There's a feast of Ayckbourn in Bath this week; some revived, some new, performed by a versatile ensemble company.

The first of the new, Arrivals and Departures, is innovative. It is not comedy as you might expect from Ayckbourn, although it has comic moments. It is also not a continuous story. It is two stories in one.

The construction of the play is clever. The set is a railway terminus, where ostensibly a covert military team is waiting to capture a terrorist. And although the waiting and the preparation are the backcloth, the people we focus on are two fringe members of the team, a female army officer and a traffic warden flown from Yorkshire to identify the suspect.

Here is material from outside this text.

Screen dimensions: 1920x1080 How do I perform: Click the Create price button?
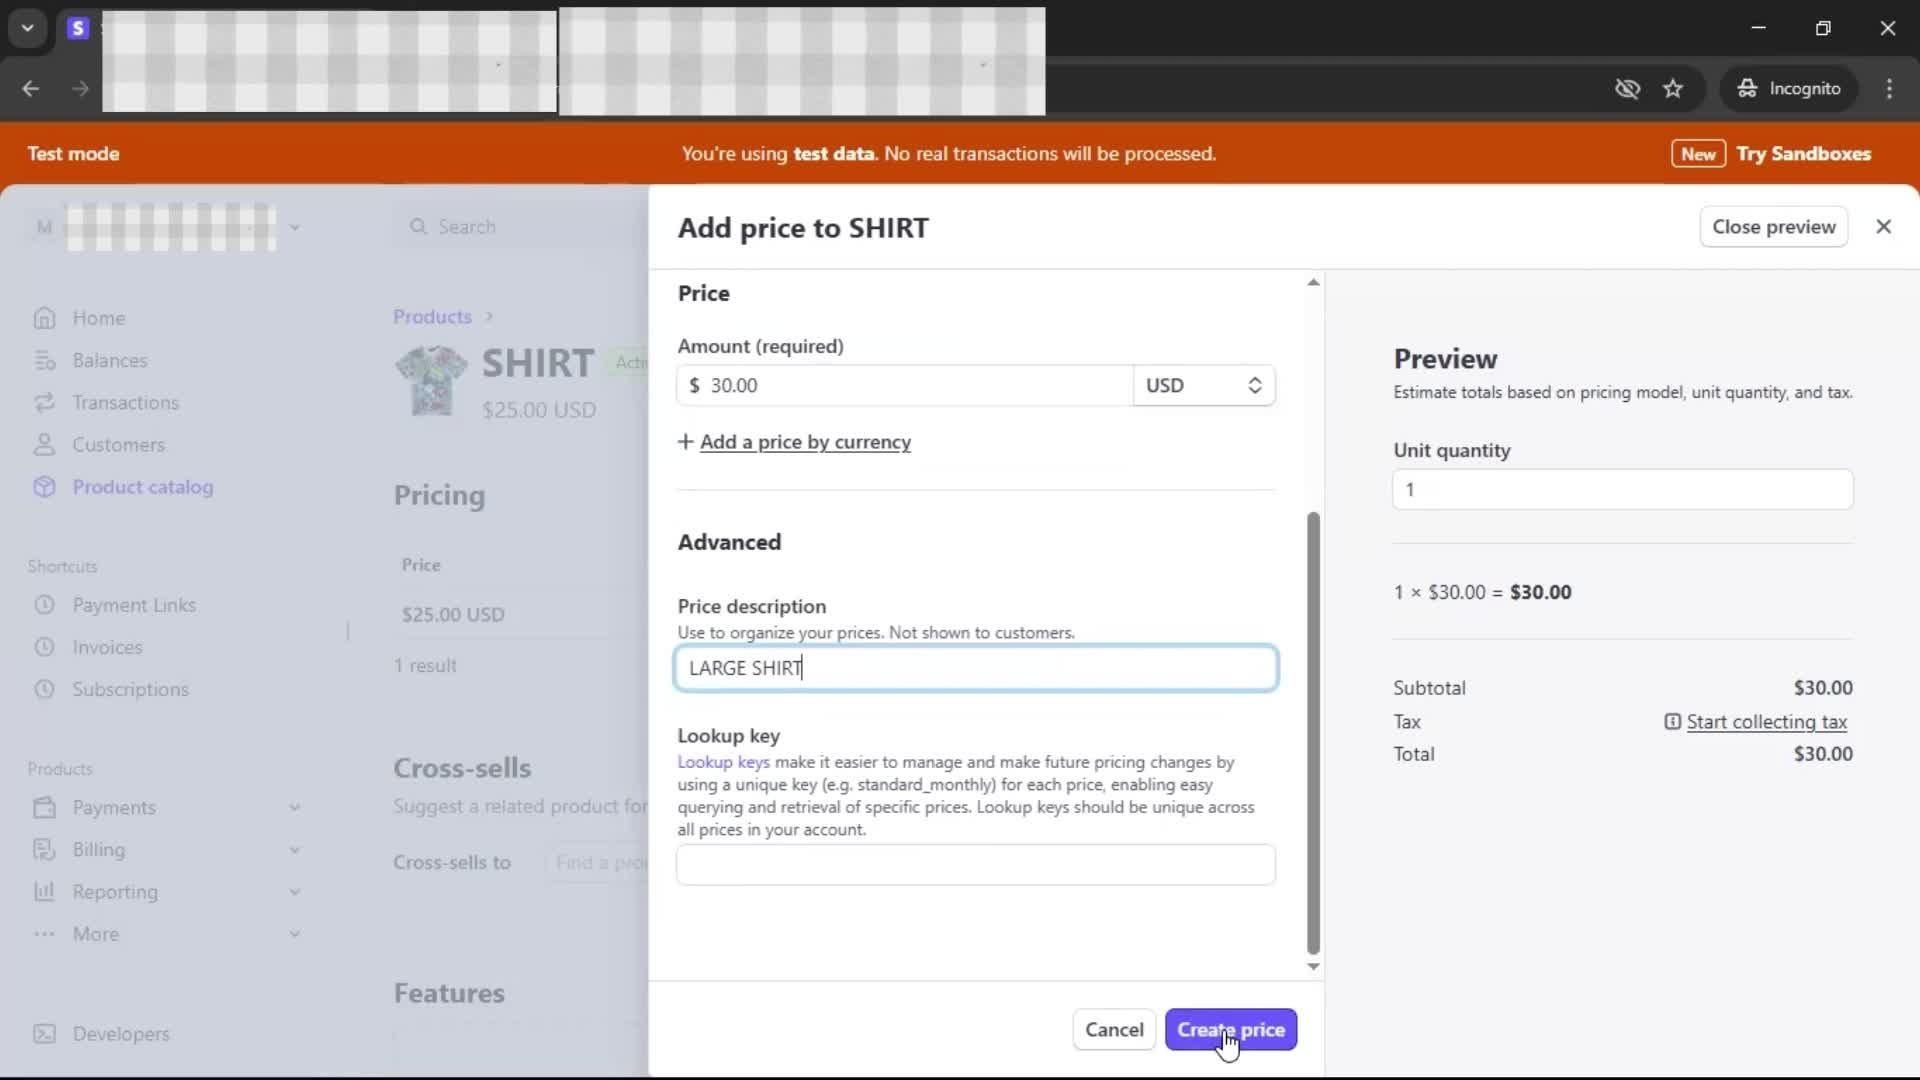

Esme, (Elizabeth Boag) is taciturn in the extreme and we gather early on that she has serious personal and professional problems in the past and now. Ms Boag delivers a superbly controlled performance as this enigmatic character.

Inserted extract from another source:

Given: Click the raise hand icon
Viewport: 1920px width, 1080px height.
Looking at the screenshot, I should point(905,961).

In contrast is Barry, (Kim Wall) a garrulous Yorkshireman who is nonplussed by Esme’s stonewalling of his well-intentioned attempts at communication. But as the play progresses Barry’s apparently mindless prattle is revealed as a cover for troubles at least as grave as Esme’s. Kim Wall progresses from someone you could cheerfully throttle to a man for whom you feel immense compassion.

The layers of their stories are revealed in flashbacks, imaginatively lit on an almost empty stage.

The two acts of the play are almost mirror images of one another. There is simply a shift of perspective.

It is intriguing and utterly absorbing, with a hard working cast of actors playing a couple of dozen different roles.

Midweek sees a switch to vintage Ayckbourn, with Time of My Life, and Saturday morning sees two connected new one-act comedies, Farcicals.